Open public datasets
- OpenStreetMap — restaurant, bar, café, music-venue, stadium, museum, park and beach counts per city — the spine of every venue-density factor.
- Wikidata & Wikipedia — notable people born in the city and geo-tagged landmarks near it.
- OpenAQ — community air-quality measurements where federal coverage is thin.
- GDELT — news-tone signal feeding the City Vibe factor.
- Google Trends — per-city search-interest signal feeding the City Vibe factor (orthogonal coverage where news mentions are thin).
- City open-data crime portals — supplement to the federal feed for cities with active disclosure.
Licensed commercial APIs
- Google Places — restaurant, bar, café, museum and arcade ratings, which adjust the OpenStreetMap counts for venue quality.
- Ticketmaster — concerts, shows, pro and college sports, festivals.
- SeatGeek — secondary-market event coverage and headline-performer popularity for the Star Power factor.
One boundary matters for the paid dataset: what we license and sell is only the data CityFunIndex computes — the per-city Fun Scores, factor scores, percentiles and aggregate measurements. We never redistribute the underlying third-party records themselves (no individual place listings, ratings or reviews), which keeps the dataset within each source provider’s redistribution terms, including Google’s.
Honest limitations
The Fun Score is a model, not a verdict. The factor weights and band cut points shown above are the current values and may be refined as the algorithm is re-calibrated against the live data. Every city page carries a freshness chip showing when its score was last computed and which algorithm version produced it. Fun is personal — treat the score as a starting point, not the last word.

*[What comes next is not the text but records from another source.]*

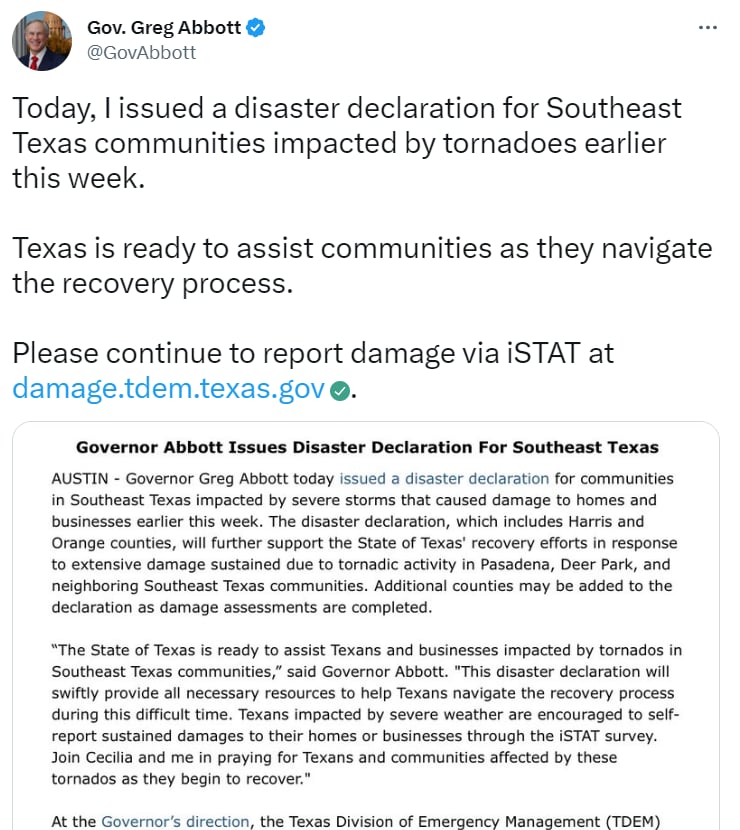Open the three-dot more options menu
Screen dimensions: 740x830
[708, 27]
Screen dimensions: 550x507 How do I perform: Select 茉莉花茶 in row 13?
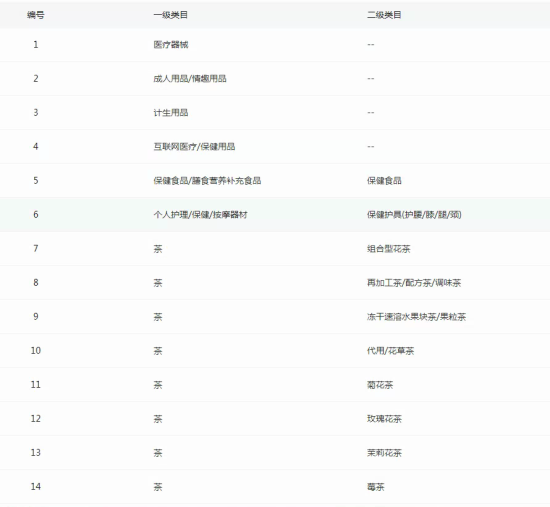(384, 453)
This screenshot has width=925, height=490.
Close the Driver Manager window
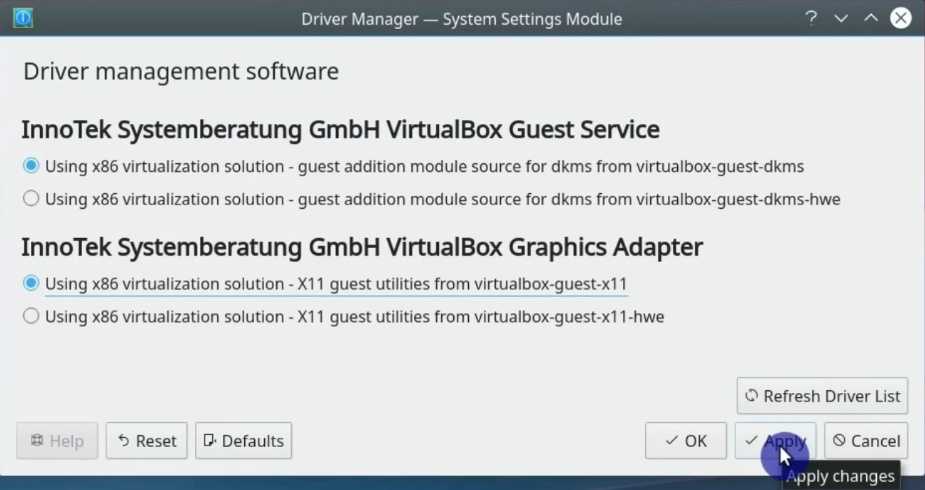click(x=900, y=18)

Why a smaller city can outrank a big one
Most of the amenity factors — restaurants, bars, music venues, museums, parks — are counted per resident, not in raw totals. That is a deliberate choice: the score answers “how much is there to do for the people who actually live here?”, not “which metro is biggest?” A large city always has more venues in absolute terms, but spread across millions of residents the amount available per person can be lower than in a compact, amenity-dense small city.
One honest consequence: walkable, amenity-rich smaller cities and well-known visitor towns can rank above sprawling major metros. The current top of the index, Portland, Maine, is exactly this case — a small city with an outsized concentration of restaurants, bars and cultural venues per resident. If you are weighing the sheer scale and variety of a huge metro, read the per-factor breakdown on each city page rather than the headline number alone, or use the personalize tool to down-weight the per-capita density factors and re-rank on what matters to you.